Now, the Sand Hill Road venture firm appears to have found a new whiz in Bubba Murarka, who was brought on as a managing director last May and has some pretty impressive credentials of his own.

The son of a scientist and an engineer, Murarka grew up in San Jose and Cupertino before heading off to Cal Poly in San Luis Obispo, Ca., “mostly because I wanted to go somewhere my parents couldn’t drive to see me by surprise,” he tells me over coffee at San Francisco’s Epicenter Café.

As he was graduating, Microsoft recruited him to Seattle, where in 2001, Murarka was among a group of graduates to invent one of the earliest versions of social networking, an online application called Three Degrees. Eighteen months after Murarka arrived at Microsoft, however, his group was reorganized, its resources cut, and Murarka headed back to Cal Poly and earned his master’s degree.

Again, Microsoft came knocking, this time offering Murarka the chance to run all product for Bing in the Bay Area. He happily stayed another three years. But by 2008, like a lot of top talent, Murarka — who speaks fast and smiles often — found himself at Facebook, where he talked his way into a business development role. He says he wanted to learn something new. What he discovered was how to handily outmaneuver traditional biz dev people. “I’d built Web software and desktop software and I understood the product and the engineering side of things,” he says. “The business person would have to bring in the engineer or product manager and I’d just start negotiating directly with that person and all of a sudden, we’d have an awesome deal for Facebook. It was sort of like a superpower.”

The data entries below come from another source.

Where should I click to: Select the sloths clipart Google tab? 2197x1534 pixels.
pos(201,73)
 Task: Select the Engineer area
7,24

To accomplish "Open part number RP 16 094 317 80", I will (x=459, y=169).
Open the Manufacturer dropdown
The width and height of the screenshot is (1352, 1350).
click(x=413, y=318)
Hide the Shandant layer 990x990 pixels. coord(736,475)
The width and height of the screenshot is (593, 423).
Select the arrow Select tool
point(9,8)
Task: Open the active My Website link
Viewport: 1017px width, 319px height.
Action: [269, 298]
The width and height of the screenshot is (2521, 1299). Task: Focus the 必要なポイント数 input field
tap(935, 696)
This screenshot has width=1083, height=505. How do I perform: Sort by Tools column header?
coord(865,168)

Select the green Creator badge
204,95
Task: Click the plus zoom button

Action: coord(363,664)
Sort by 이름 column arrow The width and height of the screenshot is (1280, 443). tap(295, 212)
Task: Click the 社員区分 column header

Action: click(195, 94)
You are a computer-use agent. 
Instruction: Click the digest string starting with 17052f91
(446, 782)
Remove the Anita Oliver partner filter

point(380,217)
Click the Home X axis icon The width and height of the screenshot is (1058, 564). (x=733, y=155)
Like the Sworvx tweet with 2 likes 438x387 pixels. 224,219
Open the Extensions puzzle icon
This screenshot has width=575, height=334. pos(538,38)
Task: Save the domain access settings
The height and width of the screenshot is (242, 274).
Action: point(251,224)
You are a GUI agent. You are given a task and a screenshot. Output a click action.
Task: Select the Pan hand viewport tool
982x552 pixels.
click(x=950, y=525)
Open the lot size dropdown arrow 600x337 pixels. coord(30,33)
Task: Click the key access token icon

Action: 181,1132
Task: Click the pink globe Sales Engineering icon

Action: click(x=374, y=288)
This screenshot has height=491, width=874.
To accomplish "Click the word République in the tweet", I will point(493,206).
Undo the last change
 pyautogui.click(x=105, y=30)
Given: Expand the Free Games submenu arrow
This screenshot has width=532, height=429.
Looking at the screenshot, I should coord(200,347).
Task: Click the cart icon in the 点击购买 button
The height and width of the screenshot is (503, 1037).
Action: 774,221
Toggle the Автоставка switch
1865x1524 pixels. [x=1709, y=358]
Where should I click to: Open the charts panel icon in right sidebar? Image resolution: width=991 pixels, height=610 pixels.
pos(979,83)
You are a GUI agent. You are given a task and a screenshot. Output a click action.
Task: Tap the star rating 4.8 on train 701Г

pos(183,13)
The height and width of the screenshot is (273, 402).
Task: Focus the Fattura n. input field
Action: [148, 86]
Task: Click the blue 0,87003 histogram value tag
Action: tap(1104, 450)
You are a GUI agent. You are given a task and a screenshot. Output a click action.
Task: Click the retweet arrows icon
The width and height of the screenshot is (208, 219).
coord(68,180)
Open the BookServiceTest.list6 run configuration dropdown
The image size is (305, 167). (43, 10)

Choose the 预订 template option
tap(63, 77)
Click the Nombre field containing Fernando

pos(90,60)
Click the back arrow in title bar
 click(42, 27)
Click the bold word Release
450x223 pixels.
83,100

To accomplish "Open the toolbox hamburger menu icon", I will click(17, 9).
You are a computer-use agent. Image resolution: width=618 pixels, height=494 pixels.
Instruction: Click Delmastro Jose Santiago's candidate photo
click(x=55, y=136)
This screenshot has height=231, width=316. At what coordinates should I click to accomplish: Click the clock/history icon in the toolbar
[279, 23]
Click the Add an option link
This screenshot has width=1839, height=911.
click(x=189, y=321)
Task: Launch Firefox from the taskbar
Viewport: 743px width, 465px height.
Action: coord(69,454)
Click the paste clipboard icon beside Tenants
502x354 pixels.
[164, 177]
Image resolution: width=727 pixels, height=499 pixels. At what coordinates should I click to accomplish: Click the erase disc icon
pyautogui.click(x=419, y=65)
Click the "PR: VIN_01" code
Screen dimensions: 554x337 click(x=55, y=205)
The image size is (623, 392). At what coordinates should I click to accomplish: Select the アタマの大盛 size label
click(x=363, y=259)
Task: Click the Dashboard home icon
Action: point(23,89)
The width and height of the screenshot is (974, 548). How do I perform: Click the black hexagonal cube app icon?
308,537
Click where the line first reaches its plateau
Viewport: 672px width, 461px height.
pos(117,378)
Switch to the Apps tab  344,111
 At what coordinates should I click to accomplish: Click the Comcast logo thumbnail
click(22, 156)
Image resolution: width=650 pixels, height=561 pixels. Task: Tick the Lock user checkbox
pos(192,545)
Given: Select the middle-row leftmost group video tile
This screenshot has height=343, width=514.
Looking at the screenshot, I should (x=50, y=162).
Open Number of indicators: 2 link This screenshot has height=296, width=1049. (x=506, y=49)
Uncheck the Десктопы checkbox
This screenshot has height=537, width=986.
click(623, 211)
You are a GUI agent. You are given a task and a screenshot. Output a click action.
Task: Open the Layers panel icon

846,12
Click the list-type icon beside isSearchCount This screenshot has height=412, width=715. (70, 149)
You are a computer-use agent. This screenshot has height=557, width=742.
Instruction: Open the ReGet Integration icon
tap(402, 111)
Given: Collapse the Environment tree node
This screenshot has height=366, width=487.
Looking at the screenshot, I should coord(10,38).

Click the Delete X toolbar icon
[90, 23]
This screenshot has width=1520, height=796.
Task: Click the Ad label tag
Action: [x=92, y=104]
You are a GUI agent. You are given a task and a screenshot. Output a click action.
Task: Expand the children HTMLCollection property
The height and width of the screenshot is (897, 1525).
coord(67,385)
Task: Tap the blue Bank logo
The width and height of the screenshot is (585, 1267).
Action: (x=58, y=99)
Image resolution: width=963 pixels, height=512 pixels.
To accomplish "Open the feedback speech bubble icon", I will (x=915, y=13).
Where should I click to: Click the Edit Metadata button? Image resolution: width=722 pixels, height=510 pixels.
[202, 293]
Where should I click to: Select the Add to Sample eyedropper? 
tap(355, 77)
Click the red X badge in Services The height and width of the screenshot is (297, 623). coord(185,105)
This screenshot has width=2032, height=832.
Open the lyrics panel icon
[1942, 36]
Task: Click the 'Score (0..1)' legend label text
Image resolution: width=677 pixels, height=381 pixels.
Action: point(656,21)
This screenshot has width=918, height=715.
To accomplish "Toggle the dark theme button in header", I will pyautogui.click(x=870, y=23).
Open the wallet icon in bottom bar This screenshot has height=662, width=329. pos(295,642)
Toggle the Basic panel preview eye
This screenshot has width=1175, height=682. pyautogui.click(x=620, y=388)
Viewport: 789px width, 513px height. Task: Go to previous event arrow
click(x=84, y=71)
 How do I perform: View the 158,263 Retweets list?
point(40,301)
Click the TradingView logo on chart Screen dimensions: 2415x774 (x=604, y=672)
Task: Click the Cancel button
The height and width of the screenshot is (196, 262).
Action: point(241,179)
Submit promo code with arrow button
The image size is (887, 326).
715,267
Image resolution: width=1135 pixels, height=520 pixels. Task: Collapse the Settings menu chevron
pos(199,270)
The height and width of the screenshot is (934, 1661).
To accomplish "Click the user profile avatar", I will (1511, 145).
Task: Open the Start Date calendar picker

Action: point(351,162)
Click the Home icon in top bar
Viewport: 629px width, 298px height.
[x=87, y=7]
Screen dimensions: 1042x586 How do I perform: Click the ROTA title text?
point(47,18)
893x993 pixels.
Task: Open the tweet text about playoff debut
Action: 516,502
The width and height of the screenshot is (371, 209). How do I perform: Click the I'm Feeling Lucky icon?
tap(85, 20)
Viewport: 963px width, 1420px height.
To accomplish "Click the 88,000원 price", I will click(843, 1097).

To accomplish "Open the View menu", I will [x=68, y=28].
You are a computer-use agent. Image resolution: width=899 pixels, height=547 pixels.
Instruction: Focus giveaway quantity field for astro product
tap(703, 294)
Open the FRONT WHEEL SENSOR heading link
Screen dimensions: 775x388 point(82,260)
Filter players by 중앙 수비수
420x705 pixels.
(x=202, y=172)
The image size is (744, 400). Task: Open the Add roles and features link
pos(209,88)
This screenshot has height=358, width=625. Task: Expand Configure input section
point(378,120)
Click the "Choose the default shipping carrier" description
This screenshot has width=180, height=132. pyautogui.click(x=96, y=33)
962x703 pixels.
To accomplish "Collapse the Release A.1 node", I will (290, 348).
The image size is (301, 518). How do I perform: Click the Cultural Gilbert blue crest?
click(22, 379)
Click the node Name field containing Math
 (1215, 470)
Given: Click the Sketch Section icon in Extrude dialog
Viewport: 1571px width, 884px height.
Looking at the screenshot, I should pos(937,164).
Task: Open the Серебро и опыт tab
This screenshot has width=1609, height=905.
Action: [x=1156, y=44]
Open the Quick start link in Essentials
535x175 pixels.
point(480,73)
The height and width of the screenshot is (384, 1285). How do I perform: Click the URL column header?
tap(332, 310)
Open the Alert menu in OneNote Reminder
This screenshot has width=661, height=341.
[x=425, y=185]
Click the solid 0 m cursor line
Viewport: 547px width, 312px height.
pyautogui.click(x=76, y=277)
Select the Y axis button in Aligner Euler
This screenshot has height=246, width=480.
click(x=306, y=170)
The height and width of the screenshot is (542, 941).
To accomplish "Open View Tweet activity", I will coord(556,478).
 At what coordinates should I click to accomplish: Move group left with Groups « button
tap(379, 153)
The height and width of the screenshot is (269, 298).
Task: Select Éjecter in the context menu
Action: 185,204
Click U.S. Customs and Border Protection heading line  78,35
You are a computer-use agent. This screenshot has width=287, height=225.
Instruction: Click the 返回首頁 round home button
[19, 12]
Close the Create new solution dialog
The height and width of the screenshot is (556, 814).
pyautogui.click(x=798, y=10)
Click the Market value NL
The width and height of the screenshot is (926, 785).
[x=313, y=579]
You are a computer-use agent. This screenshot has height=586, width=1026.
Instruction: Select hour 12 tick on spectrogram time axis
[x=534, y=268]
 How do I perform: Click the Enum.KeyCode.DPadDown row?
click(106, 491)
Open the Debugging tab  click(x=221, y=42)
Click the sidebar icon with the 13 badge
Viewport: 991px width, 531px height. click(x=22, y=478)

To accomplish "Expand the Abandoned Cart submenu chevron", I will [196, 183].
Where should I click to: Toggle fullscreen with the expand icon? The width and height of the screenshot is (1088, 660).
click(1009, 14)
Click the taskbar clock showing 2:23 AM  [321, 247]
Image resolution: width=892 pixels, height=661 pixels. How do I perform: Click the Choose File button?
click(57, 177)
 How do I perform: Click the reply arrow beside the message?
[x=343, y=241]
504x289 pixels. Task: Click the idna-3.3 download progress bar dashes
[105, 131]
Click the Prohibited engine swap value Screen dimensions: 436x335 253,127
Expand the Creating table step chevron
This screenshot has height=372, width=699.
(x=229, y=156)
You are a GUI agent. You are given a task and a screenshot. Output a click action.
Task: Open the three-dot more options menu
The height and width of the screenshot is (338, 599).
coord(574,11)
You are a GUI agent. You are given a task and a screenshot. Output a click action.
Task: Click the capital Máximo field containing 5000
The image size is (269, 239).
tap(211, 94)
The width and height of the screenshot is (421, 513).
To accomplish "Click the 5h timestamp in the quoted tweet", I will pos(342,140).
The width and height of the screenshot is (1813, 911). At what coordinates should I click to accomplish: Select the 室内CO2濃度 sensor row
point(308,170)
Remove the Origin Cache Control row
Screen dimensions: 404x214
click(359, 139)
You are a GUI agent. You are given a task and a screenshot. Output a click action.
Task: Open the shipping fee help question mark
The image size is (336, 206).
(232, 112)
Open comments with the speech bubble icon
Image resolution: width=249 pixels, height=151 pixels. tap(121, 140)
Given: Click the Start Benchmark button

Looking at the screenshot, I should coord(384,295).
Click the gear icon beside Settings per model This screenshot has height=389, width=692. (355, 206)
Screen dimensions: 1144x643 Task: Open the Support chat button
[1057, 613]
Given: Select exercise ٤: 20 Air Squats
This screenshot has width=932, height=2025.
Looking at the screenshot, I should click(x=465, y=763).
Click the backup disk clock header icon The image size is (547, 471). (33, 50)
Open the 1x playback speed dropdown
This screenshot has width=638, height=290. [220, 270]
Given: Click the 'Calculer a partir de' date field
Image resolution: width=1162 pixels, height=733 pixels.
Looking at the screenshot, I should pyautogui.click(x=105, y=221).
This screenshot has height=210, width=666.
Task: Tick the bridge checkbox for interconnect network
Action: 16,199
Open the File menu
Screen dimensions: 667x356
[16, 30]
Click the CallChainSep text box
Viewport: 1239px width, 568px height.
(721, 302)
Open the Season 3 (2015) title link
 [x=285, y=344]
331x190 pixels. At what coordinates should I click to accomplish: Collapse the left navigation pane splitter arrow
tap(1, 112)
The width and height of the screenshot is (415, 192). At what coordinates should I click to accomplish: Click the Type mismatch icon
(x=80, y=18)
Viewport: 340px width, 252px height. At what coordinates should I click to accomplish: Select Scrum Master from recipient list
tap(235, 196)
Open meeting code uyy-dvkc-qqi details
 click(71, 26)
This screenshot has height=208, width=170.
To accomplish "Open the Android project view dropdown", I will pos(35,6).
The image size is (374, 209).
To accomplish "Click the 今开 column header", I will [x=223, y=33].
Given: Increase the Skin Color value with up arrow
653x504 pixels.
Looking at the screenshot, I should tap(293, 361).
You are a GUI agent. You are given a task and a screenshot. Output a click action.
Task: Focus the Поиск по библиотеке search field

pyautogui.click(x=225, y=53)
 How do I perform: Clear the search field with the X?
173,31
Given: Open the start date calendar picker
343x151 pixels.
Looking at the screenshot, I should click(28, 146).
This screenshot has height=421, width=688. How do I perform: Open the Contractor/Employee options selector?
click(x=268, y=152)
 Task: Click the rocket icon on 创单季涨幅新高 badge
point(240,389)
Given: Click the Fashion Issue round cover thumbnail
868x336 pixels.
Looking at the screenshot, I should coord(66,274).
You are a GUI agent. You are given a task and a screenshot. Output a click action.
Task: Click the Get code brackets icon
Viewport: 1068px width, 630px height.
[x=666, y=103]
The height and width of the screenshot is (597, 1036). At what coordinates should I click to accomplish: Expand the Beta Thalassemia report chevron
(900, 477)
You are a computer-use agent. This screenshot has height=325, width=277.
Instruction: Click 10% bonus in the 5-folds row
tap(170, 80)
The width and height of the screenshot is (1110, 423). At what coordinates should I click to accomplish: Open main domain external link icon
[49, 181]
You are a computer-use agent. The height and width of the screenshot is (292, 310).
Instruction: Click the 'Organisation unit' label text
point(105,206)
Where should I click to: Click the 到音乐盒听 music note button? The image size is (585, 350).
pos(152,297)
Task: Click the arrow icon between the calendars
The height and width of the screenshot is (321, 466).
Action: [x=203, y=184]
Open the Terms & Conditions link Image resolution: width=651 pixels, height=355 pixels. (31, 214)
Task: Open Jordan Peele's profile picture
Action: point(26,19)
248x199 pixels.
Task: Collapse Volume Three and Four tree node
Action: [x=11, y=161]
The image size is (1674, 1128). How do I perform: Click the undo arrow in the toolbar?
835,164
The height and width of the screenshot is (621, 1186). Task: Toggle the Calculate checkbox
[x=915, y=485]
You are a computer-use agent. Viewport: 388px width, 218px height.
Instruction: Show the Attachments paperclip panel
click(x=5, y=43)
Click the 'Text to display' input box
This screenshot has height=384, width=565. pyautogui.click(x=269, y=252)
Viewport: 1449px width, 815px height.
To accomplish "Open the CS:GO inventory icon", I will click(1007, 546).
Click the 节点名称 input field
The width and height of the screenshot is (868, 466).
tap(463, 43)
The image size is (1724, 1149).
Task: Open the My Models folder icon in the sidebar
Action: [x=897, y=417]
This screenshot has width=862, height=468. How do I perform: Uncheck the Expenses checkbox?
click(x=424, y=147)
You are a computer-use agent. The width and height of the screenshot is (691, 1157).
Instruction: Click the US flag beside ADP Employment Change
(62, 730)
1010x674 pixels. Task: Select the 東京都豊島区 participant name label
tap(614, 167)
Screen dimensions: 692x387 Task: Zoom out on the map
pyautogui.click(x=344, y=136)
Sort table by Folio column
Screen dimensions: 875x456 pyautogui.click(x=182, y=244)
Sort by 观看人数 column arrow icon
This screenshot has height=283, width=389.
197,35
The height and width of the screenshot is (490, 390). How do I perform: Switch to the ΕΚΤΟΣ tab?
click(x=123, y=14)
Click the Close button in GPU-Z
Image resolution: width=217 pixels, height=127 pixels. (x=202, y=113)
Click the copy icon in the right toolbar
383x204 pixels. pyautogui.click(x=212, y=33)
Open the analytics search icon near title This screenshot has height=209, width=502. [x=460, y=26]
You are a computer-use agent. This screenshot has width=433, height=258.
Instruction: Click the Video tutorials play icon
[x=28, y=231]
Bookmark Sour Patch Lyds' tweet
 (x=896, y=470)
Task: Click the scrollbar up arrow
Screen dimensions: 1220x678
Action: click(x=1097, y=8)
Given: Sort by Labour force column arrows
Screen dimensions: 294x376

It became too rote, in fact, so in early 2011, Murarka asked to switch to product management. With the move, he became the third product manager at Facebook to focus on mobile, and the first to zero in on Android specifically, eventually leading more than 50 people in the creation of Facebook’s Android app. (Given Android’s adoption, it’s probably the most-used interface for Facebook at this point.)

Whether all of that experience will translate into success at DFJ is an open question, though it’s easy to see how it might.

Murarka, for example, recently led the Series A round of CircleCI, a “continuous integration platform” that basically takes code sitting on a developer’s GitHub repository and quickly runs tests on it on Amazon’s Web services, pushing out what’s working to end users. The company has plenty of competitors, including CloudBees and Semaphore. But CircleCI has “built the best product out there,” says Murarka, “and as one of the few VCs who has written and shipped desktop, Web, and mobile software, I think I uniquely get it. I really see the power of the future they’ve created.”

In the meantime, Murarka, a nut for all things mobile, can’t resist developing a still-stealth mobile company in parallel. “The agreement I had with DFJ was that I’d finish the company building, so I’m chairman but I got out of an operational role at the end of 2013.”

Murarka replaced himself as CEO with a former COO of Virgin Mobile. “So, it’s like, going to be a thing,” he says excitedly.

I ask the newly minted VC if his startup has raised any capital. “None so far,” he says with a slight smirk. “We’re still debating.”